With all my recent messing around with my TACOPS programming, I have been thinking about how I could set up the ‘Mission Commander’ station in the ManCave. Using the big TV with either Google Earth, or MSFS with a tower/radar view, and an old (small) laptop running my TACOPS software I could make something pretty cool… But it needed more…. and I was thinking about a “Mission Clock”, or a sim-driven Zulu/Local clock.
With this in mind, I did some messing around with an Arduino and some 7-Segment displays, working with MobiFlight.
I had 2 goals for the ‘initial’ release of TACOPS;
– Show all Clients as TCAS targets on AI Radar displays
– Display all Clients on Google Earth
And they are both now achieved. It may not be the tidiest code in the world, but it does work, and I am very happy with it.
I even have the early stages of a ‘command prompt’ setup. From the prompt I can disconnect, and reconnect to Clients, and exit the application.. Future plans include the ability to assign callsigns to Clients, and even to send autopilot commands to drones – useful for the Tactical Commander during a multiplayer mission 🙂 Imagine being able to vector a drone tanker to where it is needed… all from the TACOPS command console!
So the very first, earliest implementation of TACOPS is up and running. At this point all it does is show the location of all my sim ‘assets’ as targets in Google Earth. They are also shown as a generic looking blue circle. This is actually the start of my attempt at using NTDS symbols for my ‘Tactical Overview’ display, with the blue circle being a ‘Friendly Surface Contact’ (which is of course where all this started…)
The most recent work on TACOPS was to standardise the configurations for each WideClient instance which include labels, so that when operating you can identify which client is which. I am using the WideClient “Button Screen” function which allows me to display the Client label in a button, as well as assign other controls and commands to onscreen buttons.
If you would like to have a look at TACOPS in action Download TACOPS.KMZ and load it in your Google Earth. The Clients will automatically refresh every 10 seconds.
I am enjoying getting back in to writing simple software for my sim, and the TACOPS project has taken a major step. Now I can view the location of all my connected sims on Google Earth!
My application, along with *all* the instances of WideClient are running on my Terminal Server as a new user. This means I can leave TACOPS doing its thing without impacting on any of my sim operations.
In its present form TACOPS consists of a simple console app, called by a batch file, which also opens all the copies of WideClient. Eventually I hope to make it as a single standalone console application, with ‘text’ commands for management of the application and connected clients.
For now, having all connected sims showing on Google Earth is pretty cool!

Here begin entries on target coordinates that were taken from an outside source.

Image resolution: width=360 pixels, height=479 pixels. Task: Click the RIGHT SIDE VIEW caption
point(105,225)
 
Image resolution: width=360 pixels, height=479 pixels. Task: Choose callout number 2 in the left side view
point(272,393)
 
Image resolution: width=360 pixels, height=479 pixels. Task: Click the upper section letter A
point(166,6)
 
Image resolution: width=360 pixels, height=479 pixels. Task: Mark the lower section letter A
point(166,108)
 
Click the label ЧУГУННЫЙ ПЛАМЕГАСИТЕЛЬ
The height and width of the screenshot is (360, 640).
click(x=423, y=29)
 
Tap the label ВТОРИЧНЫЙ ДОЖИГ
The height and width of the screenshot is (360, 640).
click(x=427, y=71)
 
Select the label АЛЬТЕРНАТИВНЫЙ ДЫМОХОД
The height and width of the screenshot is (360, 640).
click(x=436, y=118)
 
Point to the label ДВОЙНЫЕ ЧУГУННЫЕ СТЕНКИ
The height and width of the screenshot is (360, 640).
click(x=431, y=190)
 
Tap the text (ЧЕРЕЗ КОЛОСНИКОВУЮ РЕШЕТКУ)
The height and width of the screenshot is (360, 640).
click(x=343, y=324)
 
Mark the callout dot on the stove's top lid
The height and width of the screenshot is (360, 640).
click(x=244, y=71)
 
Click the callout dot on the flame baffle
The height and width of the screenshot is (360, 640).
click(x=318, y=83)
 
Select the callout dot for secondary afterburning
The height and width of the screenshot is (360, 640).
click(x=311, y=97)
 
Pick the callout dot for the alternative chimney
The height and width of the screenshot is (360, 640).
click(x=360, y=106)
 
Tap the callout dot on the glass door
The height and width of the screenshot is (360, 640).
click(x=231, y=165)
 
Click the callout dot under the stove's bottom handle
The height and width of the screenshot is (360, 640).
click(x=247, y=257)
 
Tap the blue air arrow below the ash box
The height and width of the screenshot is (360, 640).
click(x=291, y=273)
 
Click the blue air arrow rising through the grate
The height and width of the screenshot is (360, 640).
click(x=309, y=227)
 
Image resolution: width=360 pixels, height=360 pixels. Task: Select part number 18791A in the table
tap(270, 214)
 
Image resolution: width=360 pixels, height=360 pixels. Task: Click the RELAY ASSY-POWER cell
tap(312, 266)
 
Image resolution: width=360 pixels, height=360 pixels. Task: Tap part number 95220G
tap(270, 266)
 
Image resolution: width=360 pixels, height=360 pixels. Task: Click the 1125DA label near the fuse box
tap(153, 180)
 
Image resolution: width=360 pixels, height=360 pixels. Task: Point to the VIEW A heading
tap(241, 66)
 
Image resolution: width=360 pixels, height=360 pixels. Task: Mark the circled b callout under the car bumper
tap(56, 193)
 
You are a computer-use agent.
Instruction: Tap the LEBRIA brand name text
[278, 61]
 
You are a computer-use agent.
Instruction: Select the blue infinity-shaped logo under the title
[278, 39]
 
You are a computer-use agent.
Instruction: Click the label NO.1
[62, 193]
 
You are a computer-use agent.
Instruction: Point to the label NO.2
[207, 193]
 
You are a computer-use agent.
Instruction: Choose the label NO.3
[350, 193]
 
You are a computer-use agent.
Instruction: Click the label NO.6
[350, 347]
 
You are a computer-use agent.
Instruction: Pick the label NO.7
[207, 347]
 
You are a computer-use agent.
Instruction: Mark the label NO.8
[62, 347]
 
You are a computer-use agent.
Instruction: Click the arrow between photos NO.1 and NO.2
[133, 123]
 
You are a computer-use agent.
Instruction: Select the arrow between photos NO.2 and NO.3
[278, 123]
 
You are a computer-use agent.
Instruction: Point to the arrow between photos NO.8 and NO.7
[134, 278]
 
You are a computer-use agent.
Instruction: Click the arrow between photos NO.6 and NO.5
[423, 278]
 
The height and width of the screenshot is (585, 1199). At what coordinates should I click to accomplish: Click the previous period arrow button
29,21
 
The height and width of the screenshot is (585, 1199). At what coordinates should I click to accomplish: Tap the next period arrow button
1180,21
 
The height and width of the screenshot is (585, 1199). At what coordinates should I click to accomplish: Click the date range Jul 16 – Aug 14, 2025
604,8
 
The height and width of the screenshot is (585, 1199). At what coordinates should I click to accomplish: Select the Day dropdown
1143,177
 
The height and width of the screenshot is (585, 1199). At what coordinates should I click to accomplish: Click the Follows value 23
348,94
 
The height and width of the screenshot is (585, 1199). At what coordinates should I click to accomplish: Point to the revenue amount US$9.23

With a bit of luck, and a quiet weekend at home I should have the ‘Dynamic KML’ ready to publish, meaning that anyone who wants to can connect and see what I’m up to 🙂
With my on-going quest to enhance my own multiplayer missions, I came up with a bit of an idea for creating a “tactical ops” application which will help coordinate, and enhance my missions. First challenge was to write a test application which could connect to multiple instances of FS via Wideclient. Through the foresight of Pete Dowson and Paul Henty the tools as available to allow me to do this… so tonight, I blew the cobwebs off Visual Studio and put together a very ‘quick and dirty’ console app.
As you will see in the screenshot I have 3 instances of Peter Dowson’s ‘WideClient’ connected to 3 different FS Boxes. In this case a ship, a tanker and a control tower! My test app opens a connection to each one, then reads the “Aircraft Type” from each client in turn, and displays it on the screen. A simple enough test, but proof that I can connect to more than one sim at a time….. Next to plan out what I want to do properly!